Note that the accession number for each chromosome is the same for GenBank, EMBL and the DDBJ. Only the main chromosome(s) are shown; plasmids are excluded. The genome of Bacillus licheniformis ATCC 14580T from last month's Update is included for comparison with that of Bacillus licheniformis DSM 13T.

 
Aristotle divided life into three categories: animal, plants and minerals. Where does the diatom T. pseudonana belong? The answer is easy – it is ‘yes’. Yes, it is a plant since it can do photosynthesis. Yes, it is an animal in that it has locomotion, and yes, it is a mineral due to its fancy silica skeleton. Thus, diatoms have been a bit of an enigma, in terms of classification. T. pseudonana actually has three genomes – its ‘main’ nuclear genome, consisting of 35·5 Mbp, spread out over 24 chromosomes, a plastid genome of about 128 kbp and a mitochondrial genome of 34 kbp (Armbrust et al., 2004).

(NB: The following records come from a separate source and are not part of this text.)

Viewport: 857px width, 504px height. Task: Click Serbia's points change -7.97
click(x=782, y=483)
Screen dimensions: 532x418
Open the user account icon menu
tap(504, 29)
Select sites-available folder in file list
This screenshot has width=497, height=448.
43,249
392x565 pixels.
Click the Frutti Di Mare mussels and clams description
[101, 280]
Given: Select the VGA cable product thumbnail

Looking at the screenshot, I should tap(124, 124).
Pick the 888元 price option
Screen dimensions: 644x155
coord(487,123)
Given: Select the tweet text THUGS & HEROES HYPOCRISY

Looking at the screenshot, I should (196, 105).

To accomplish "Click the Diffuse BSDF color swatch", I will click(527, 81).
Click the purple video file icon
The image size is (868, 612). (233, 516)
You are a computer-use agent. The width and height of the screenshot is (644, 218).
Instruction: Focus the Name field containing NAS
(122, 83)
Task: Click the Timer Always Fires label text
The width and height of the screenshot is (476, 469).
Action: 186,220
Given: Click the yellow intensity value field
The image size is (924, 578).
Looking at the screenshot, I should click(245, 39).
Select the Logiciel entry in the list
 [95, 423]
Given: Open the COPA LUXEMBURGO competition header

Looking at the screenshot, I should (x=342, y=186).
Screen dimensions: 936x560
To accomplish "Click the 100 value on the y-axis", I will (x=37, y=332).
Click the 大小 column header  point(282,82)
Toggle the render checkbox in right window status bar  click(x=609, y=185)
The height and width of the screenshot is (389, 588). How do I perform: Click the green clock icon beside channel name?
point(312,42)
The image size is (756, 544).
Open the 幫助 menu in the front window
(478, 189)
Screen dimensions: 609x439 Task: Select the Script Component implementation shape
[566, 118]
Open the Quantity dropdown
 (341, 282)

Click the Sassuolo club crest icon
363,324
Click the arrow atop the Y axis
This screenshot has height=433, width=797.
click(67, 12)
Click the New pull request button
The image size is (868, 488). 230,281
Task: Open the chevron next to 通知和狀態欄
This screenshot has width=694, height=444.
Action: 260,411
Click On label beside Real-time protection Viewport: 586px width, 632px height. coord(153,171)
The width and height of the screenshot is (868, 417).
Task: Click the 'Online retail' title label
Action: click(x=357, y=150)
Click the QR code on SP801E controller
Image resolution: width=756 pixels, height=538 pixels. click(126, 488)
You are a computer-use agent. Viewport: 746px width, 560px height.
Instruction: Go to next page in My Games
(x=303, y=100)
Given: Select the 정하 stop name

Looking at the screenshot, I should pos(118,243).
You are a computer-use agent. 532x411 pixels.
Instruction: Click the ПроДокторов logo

The plastid genome is not a chloroplast (derived from an endocytosed photosynthetic prokaryote), but rather reflects an acquired photosynthetic eukaryotic alga. Diatoms are relatively recent organisms, on a geological scale, dating back to a mere 180 million years ago (Pennisi 2004), compared with the more than 3 billion-year history of prokaryotes. Their skeletons make up part of ‘diatomaceous earth’, which is used in making industrial filters, and also Qiagen columns that many of the readers of this column might be familiar with, for use of purification of DNA.


View this table:
[in this window]
[in a new window]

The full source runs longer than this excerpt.